Il contrasto al populismo non deve solo osservare queste cautele, cioè evitare di uccidere il paziente per estirpare il male, ma deve anche modularsi sulle caratteristiche del movimento populista che cerca di combattere. Il ciclo vitale di un movimento populista è generalmente segnato da alcune fasi piuttosto chiare: una nascita, spesso frutto di un'iniziativa iper-minoritaria, se non addirittura individuale; a questa fa seguito un inizio stentato, segnato dalla difficoltà di reperire denaro e risorse organizzative, di orchestrare un messaggio centrale e una strategia comunicativa riconoscibile, e di reclutare membri; se non si estingue a questo punto, il movimento populista comincia a vivere un'espansione rapida, addirittura geometrica, quasi sempre per fattori esogeni (una crisi economica e sociale, una guerra) che hanno relativamente poco a che fare con l'efficacia e il successo delle sue strategie di sviluppo e con la capacità di persuasione e di penetrazione del suo messaggio; quindi, la crisi generata dalla crescita improvvisa scatena una resa dei conti interna; a seconda dell'esito di questo redde rationem, si avvia un processo di stabilizzazione o, viceversa, il collasso del movimento; se il processo di stabilizzazione ha successo, determina un'istituzionalizzazione del movimento in un partito abbastanza strutturato.

Se si guarda a questo percorso dal punto di vista organizzativo, nella prima fase si avrà un'organizzazione fluida e fragile, in cui i conflitti interni non trovano adeguate procedure e spazi di risoluzione: ciò accresce il ruolo della leadership e la carica di responsabilità del capo, fino a identificare il movimento con il leader. Nella fase di espansione vorticosa, l'organizzazione si farà nel contempo caotica e iperattiva, ed eviterà di esplodere solo perché tenuta insieme dalla leadership carismatica, dalla pressione dell'ostilità dei nemici esterni e dal continuo afflusso di nuovi membri, che tenderanno a diluire il potere e la presa delle fazioni interne. La crisi che segue inevitabile segna generalmente l'insorgere di un'organizzazione più disciplinata e più rigida, solidificata e, in qualche modo, spenta dal riallineamento che le epurazioni interne, l'assunzione di ruoli istituzionali e del potere che questi comportano e il trasferimento delle contese di potere dal partito alle istituzioni finisce per determinare.
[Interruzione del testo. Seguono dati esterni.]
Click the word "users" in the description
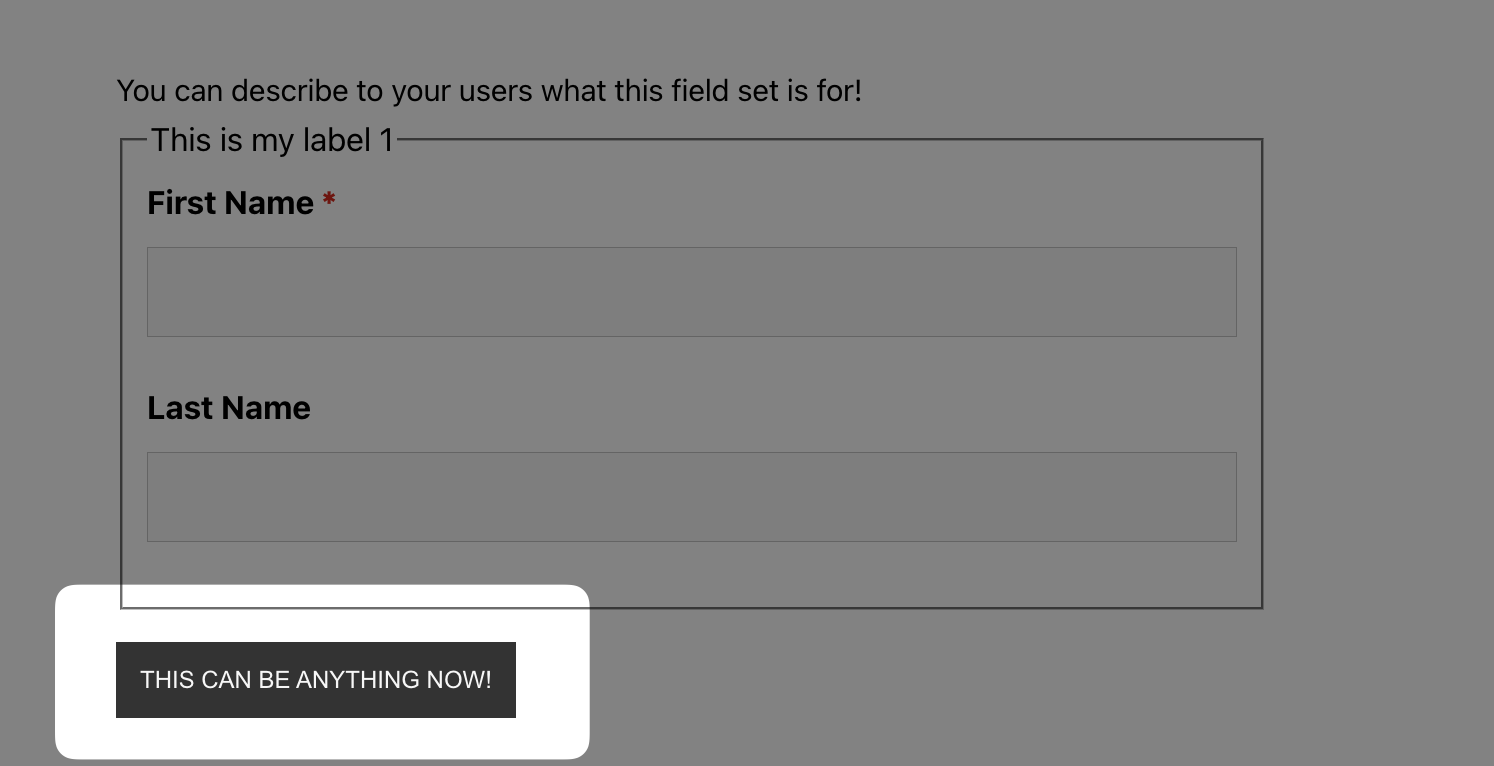coord(497,91)
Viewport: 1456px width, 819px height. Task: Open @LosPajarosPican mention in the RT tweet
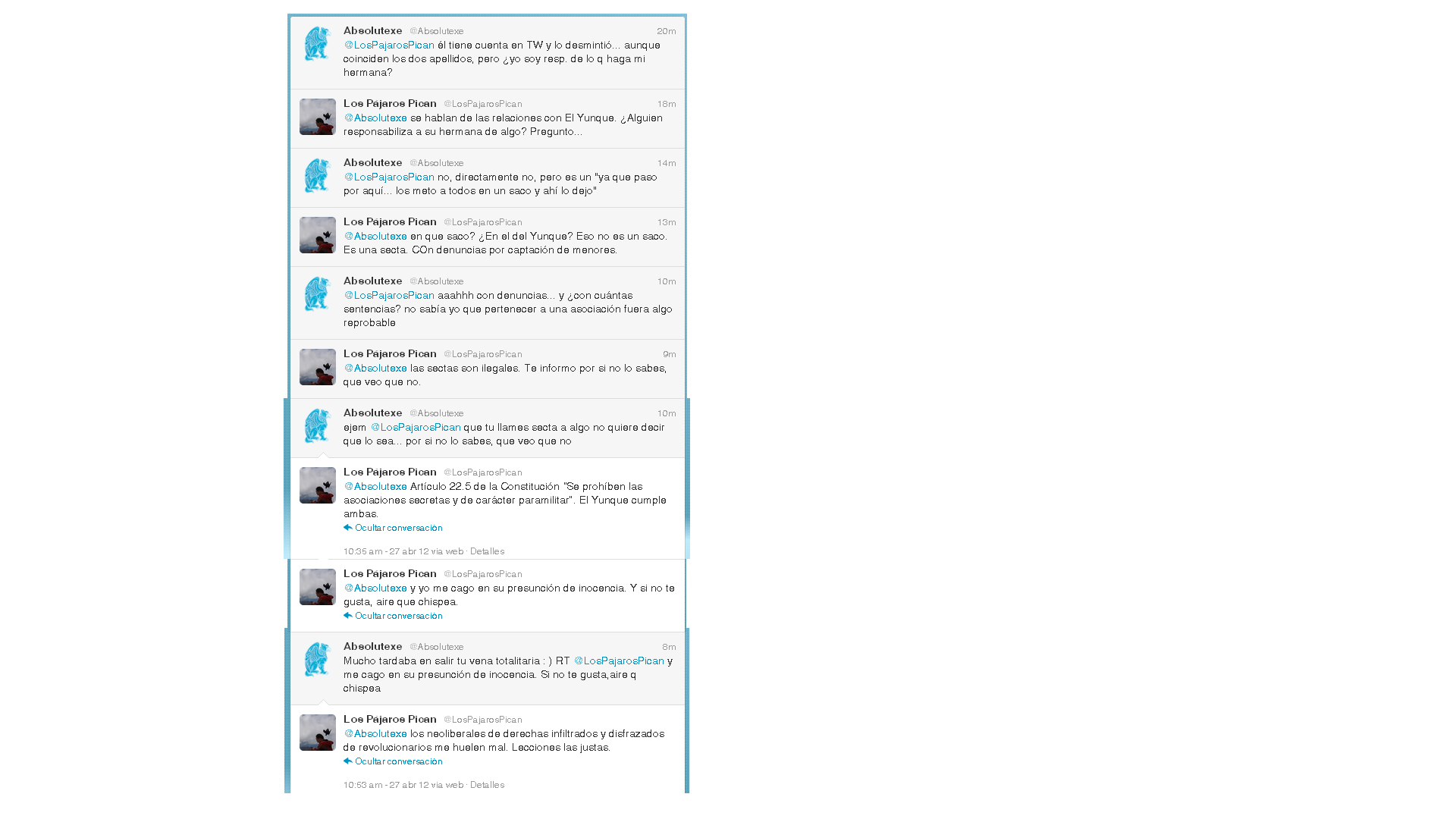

Le strategie anti-populistiche devono dunque essere modulate sulla fase evolutiva in cui quel certo movimento populista che si combatte viene a trovarsi in un determinato momento.
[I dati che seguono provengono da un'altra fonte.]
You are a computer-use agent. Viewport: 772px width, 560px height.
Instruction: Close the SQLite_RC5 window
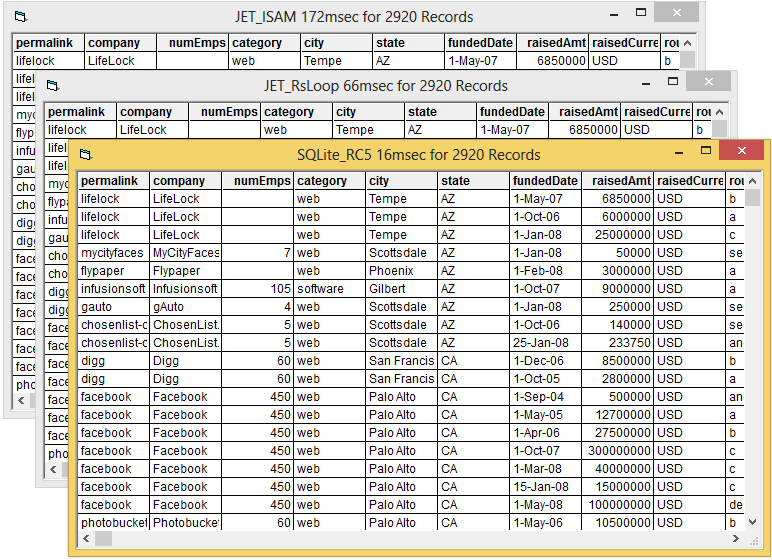point(741,151)
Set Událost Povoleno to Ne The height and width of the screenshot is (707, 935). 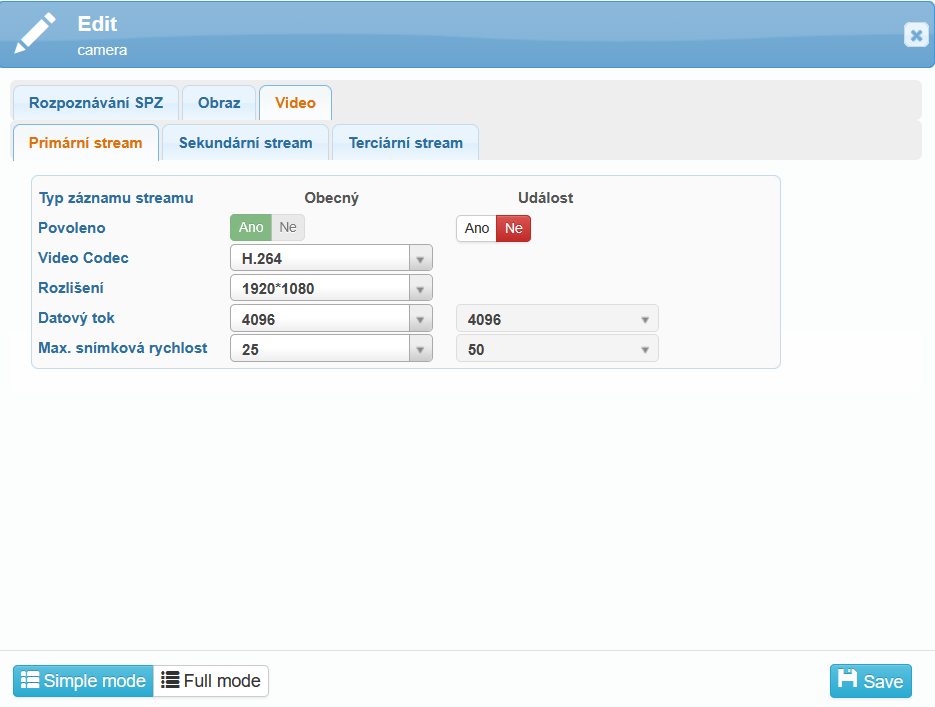pos(513,229)
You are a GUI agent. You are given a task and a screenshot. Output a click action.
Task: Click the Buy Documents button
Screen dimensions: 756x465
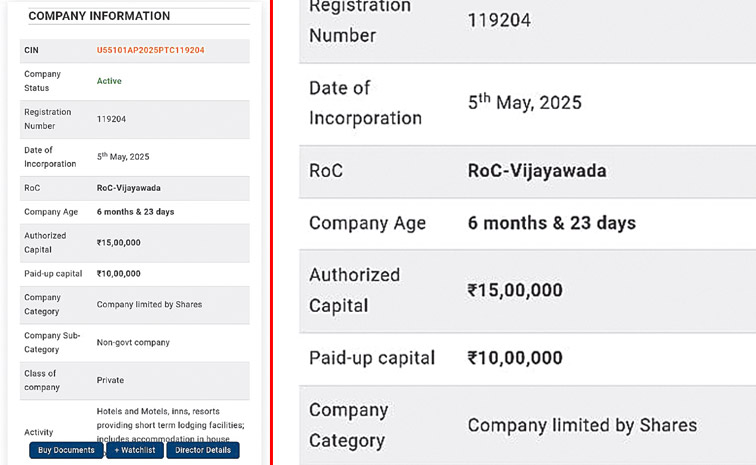66,450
Visto che in Italia cerchiamo di non farci mancare niente, ci troviamo oggi ad osservare la crescita di molteplici populismi, simultaneamente. Da destra a sinistra, e includendo l'area governativa ed ex-governativa, movimenti populisti, semi-populisti, o partiti dai toni e dagli atteggiamenti populisti occupano praticamente tutto lo spazio elettorale e sembrano esaurire tutta la possibile offerta politica. Tutto ciò fa sì che il sistema politico italiano sia attraversato da molta “elettricità”, e, per effetto Joule, produca molto “calore”, fino ad arroventarsi.
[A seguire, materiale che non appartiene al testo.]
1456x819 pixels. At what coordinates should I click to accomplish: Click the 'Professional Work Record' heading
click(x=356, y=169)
Il problema principale è che lo stesso attore (l'establishment, ovvero, innanzitutto, il governo) deve contrastare molteplici, ma sorprendentemente simili, anche se politicamente opposti, movimenti populisti, e nel farlo deve comunque mantenere una qualche coerenza del proprio messaggio politico. Ciò genera una tensione tra la scorciatoia di un contrasto meramente tattico e opportunistico ai populismi e il mantenimento della riconoscibilità della propria posizione politica.

Per tenere tutto ciò insieme e non farsi dettare l'agenda dai movimenti populisti serve una capacità di elaborazione e gestione politica sofisticata, che sappia combinare una duttilità tattica molto pronunciata con la consapevolezza degli obiettivi strategici – il disinnesco del populismo come fattore di destabilizzazione del sistema politico – che è una sapienza assai rara da trovare. Nel contrastare più movimenti populisti contemporaneamente è possibile cercare di far sì che si elidano l'uno con l'altro, relegandosi in un gioco d'interdizione reciproco che li emargina alle ali estreme dell'arco politico, lasciando che il tempo e l'inefficacia della loro azione ne svuotino il bacino di consensi.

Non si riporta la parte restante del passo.